Using a Steadicam to get that “Evil Dead” –woods feel, the camera follows the character referred to only as The Boy (Rocky Marquette, “Mortuary”) up and into the remote police outpost of the tiny town of Shallow Valley, California where everyone is moving out. Apparently a nearby dam’s construction was recently completed and all but a very few residents of this place in the middle of nowhere are leaving. Deputies Stuart Dempsey (Stan Kirsch, “Highlander -The Series”) and Laura Russell (Lindsey Stoddart, “The Ring”) are horrified at the sudden appearance and hold The Boy there until Stuart can go find the sheriff, Jack Sheppard (Timothy V. Murphy, “Skeleton Man”).
Jack has just been awakened by another nightmare of the year-old murder of a local girl, which he could have prevented, and the guilt is affecting his relationship with Laura as well as his job. Now, to compound that, he has to deal with this mysterious Boy and the weird happenings that begin soon after The Boy’s appearance. Cryptic messages in blood on doors, the blood on The Boy is not his but that of at least 3 other people, his fingerprints…well, you have to see the movie. Add into that mixture a sinister hunter, Leroy (John Kapelos, “Mimic: Sentinel”), a grieving widow, Helen Reedy (Patty McCormack, “The Bad Seed”), a psychotically grieving father, Albert Underhill (Chris Hendrie, “The Langoliers”) and a detective (Steve Eastin, “A Nightmare on Elm Street: Freddy’s Revenge”) who seems to know more about The Boy than anyone else and tries to warn them that “he is not what he seems” and not to touch the blood which at times pours off the boy and seems to have a will of its own.
The story is a mixture of supernatural retribution, murder mystery and psychological thriller with superb Super 16-mm cinematography by John P. Tarver, a creepy yet very effective score by Steve London, using the Budapest Film Orchestra, sound design by Richie Nieto which made use of the sounds of the woods interspersed with whispers, human voices, wails and groans, all to effective eerieness. But the SFX by Patrick Mcgee and Saul Gallegos are the real star of the show. Without resorting to any CGI other than two shots involving insects on The Boy’s face, they were able to make blood move about in amazing and unnatural ways. And in one memorable scene, VERY reminiscent of a similar scene in “Texas Chainsaw Massacre”, they created horrific corpses, called “Dead Heads” by director Sheldon Wilson. So, for gorehounds, it’s all here, as well as a few other “tasty” and gruesome SFX.

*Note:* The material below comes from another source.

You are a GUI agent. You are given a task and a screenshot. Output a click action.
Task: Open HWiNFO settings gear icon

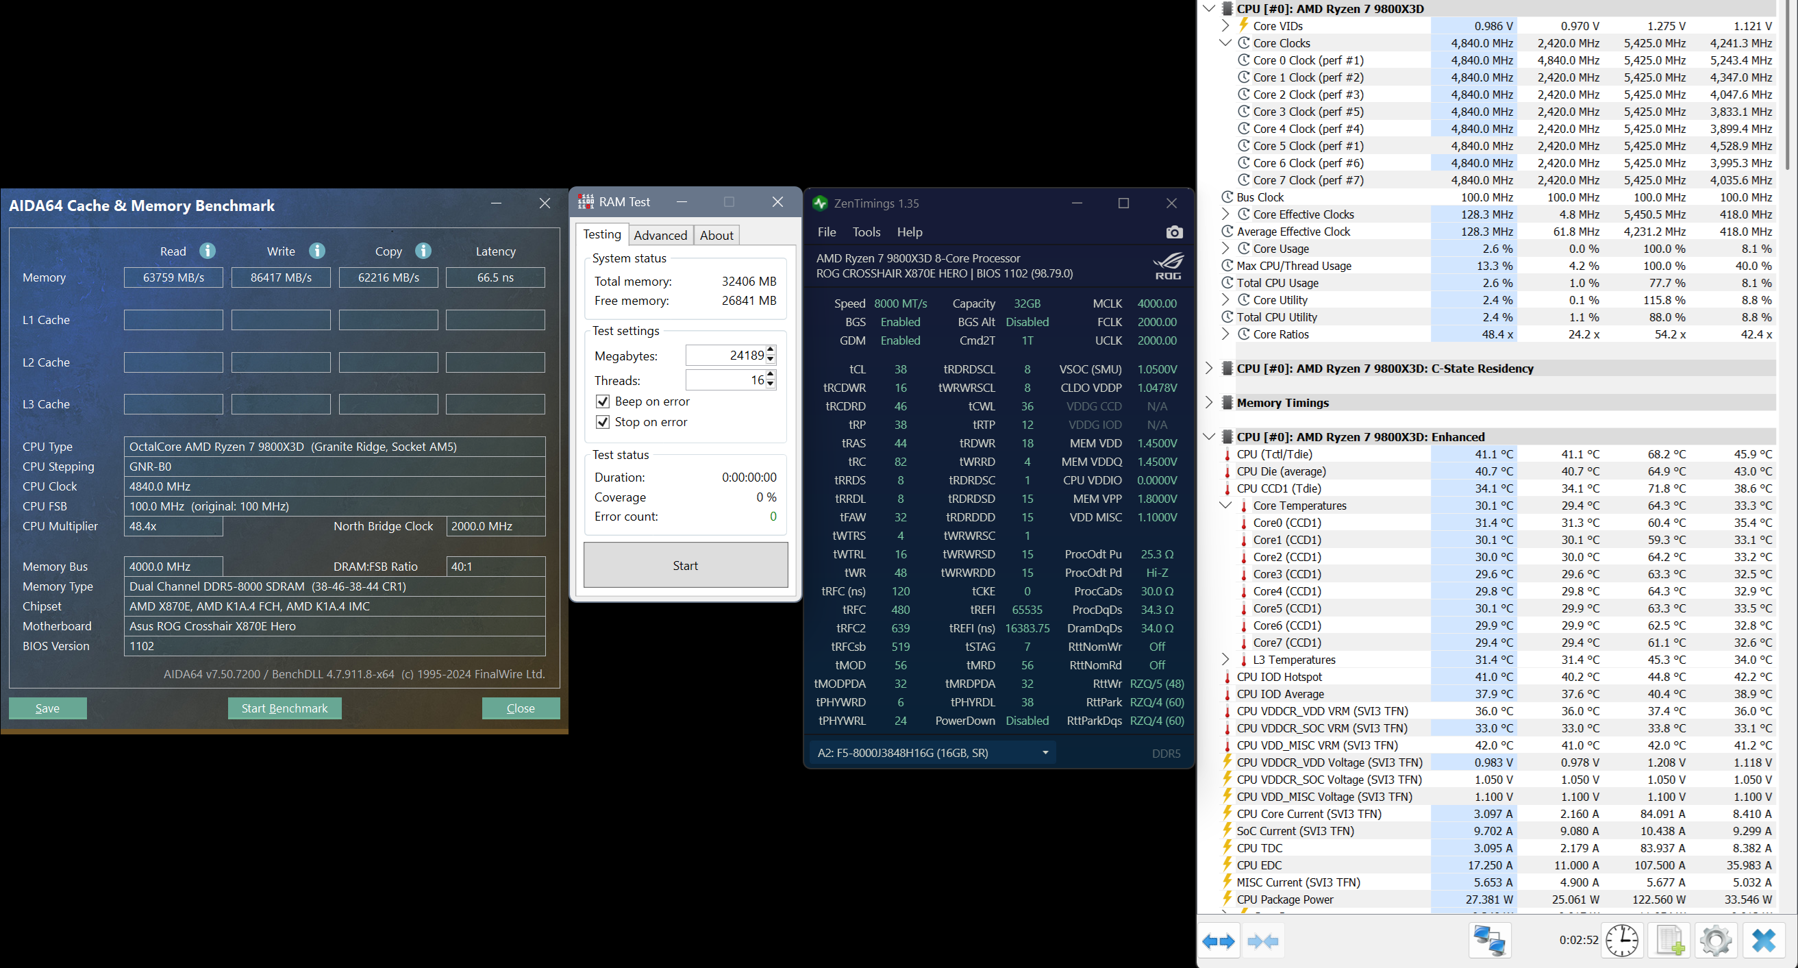pyautogui.click(x=1716, y=941)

The acting is adequate; Lindsey Stoddart, whose character is a major component of the story, seemed to be drugged through most of the shoot. She did everything in slow motion. Timothy V. Murphy, an Irish actor, had an accent that came and went so I was never sure if he WAS an Irish sheriff or just couldn’t get the American accent to stay put. Stan Kirsch was excellent as the “city boy” deputy who wants the hell out of Dodge but when things start going from bad to worse, sticks it out until… Patty McCormack, all grown up from her ground-breaking role in 1956’s “The Bad Seed”, does admirably as a widow trying to restart her bed & breakfast business in a dying town. And Rocky Marquette as The Boy is incredible – he never says a word but with his bright blue eyes against that blood red face and with his body movements, he is able to convey all sorts of feelings and emotions.
The film was shot in 18 days in June of 2003 in the Topanga Canyon area near LA, Charlie Manson country. And due to the low budget of only $72,000, which is all on the screen, the producers had to make use of the SAG Experimental Program which meant no one got paid up-front. So this was a truly dedicated group of people who really believed in their movie.
A lot of people are going to be either freaked out, as I was, or disappointed by the shock ending. This is a movie you may need to watch more than once to catch a lot of subtle clues and, who knows, there may very well be a sequel. I would love to see The Boy again.